Exercise details: Write out only the lines from the one containing "Given: Click the orange Sign Up link" through the one containing "Looking at the", renaming "orange" as "green" and leaving everything else untouched.

Records to use:

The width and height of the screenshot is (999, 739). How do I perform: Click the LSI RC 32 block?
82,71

---

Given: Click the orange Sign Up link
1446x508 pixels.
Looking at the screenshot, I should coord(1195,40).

Exercise answer:
Given: Click the green Sign Up link
1446x508 pixels.
Looking at the screenshot, I should coord(1195,40).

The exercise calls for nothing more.